Need help removing empty character in C

Question

This should be relatively simple. I've got a string/character pointer that looks like this

" 1001"

Notice the space before the 1. How do I remove this space while still retaining the integer after it (not converting to characters or something)?

Answer 1

The simplest answer is:

char *str = " 1001";
char *p = str+1; // this is what you need

Answer 2

If the space is at the beginning of string.You also can do it.

char *str = " 1001";
char c[5];
sscanf(str,"%s",c);
printf("%s\n",c);

%s will ignore the first space at the beginning of the buffer.

Answer 3

One solution to this is found here: How to remove all occurrences of a given character from string in C?

I recommend removing the empty space character or any character by creating a new string with the characters you want.

You don't seem to be allocating memory so you don't have to worry about letting the old string die.

Answer 4

If it is a character pointer, I believe

char* new = &(old++);

Should do the trick

Answer 5

I'm guessing your reading in a String representation of an integer from stdin and want to get rid of the white space?
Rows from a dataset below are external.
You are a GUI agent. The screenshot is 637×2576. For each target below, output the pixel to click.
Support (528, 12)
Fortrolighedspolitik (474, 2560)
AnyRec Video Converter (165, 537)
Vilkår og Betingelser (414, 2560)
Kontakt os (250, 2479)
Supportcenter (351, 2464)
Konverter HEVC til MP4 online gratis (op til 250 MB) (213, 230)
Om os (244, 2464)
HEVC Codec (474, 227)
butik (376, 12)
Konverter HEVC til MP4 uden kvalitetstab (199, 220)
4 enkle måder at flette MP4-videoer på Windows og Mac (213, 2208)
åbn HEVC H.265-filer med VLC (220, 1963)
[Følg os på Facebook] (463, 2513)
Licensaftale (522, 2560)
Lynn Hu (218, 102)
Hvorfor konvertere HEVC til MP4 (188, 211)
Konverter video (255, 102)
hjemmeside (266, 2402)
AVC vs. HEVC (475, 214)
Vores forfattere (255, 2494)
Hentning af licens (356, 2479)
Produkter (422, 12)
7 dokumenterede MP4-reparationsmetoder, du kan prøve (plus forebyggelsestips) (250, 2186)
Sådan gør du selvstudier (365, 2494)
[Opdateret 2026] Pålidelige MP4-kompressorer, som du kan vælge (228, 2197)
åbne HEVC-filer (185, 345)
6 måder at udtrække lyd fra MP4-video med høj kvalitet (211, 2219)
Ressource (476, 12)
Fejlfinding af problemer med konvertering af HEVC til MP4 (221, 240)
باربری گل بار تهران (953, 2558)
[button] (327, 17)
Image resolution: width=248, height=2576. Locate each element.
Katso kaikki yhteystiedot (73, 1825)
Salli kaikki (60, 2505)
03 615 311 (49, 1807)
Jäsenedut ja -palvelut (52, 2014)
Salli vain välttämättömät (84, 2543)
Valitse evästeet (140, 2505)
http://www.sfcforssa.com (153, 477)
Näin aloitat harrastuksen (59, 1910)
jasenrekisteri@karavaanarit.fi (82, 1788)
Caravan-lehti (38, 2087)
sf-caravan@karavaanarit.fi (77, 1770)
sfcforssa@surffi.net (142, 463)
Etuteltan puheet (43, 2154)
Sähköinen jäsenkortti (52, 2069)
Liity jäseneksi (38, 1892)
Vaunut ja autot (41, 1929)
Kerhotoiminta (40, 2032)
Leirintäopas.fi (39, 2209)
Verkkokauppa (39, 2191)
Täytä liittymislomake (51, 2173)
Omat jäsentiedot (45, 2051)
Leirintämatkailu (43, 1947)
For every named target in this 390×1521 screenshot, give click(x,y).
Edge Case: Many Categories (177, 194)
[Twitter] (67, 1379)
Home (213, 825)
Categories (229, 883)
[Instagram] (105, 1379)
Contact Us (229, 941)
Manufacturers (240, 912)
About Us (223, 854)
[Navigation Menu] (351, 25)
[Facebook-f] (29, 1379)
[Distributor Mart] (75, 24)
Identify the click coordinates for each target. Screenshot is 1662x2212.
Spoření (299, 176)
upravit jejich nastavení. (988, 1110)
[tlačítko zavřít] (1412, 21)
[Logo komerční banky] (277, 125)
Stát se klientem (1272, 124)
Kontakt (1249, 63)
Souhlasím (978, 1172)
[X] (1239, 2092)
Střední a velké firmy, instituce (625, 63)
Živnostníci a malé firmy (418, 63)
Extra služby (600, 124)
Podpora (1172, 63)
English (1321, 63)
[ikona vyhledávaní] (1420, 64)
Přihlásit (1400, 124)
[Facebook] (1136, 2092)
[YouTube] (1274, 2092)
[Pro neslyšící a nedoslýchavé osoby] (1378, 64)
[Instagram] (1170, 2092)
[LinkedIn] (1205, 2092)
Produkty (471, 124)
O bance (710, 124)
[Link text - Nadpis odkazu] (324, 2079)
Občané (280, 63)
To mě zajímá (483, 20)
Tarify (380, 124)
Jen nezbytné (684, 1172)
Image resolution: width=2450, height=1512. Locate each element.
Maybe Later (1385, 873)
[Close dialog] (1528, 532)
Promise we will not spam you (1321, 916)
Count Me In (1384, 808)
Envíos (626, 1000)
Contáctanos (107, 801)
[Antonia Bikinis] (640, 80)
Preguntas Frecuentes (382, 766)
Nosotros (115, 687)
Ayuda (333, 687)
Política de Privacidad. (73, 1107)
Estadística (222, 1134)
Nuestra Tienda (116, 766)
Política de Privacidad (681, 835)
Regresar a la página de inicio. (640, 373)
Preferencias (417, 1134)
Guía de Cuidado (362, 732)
If you can't use the other tricks above with pointers and actually need to modify the memory, use the following functions.

You can also use sprintf to get the job done.

I'm sure there is more efficient ways to trim the string. Here is just an example.

void trim(unsigned char * str)
{
  trim_front(str);
  trim_back(str);
}

void trim_front(unsigned char * str)
{
  int i = 0;
  int index = 0;
  int length = strlen(str);

  while(index < length && (str[index] == ' ' || str[index] == '\t' || str[index] == '\n'))
  {
    index++;
  }

  while(index < length)
  {
    str[i] = str[index];
    i++;
    index++;
  }
}

void trim_back(unsigned char * str)
{
  int i;

  for(i = 0; str[i] != ' ' && str[i] != '\n' && str[i] != '\t' && str[i] != '\0'; i++);

  str[i] = '\0';
}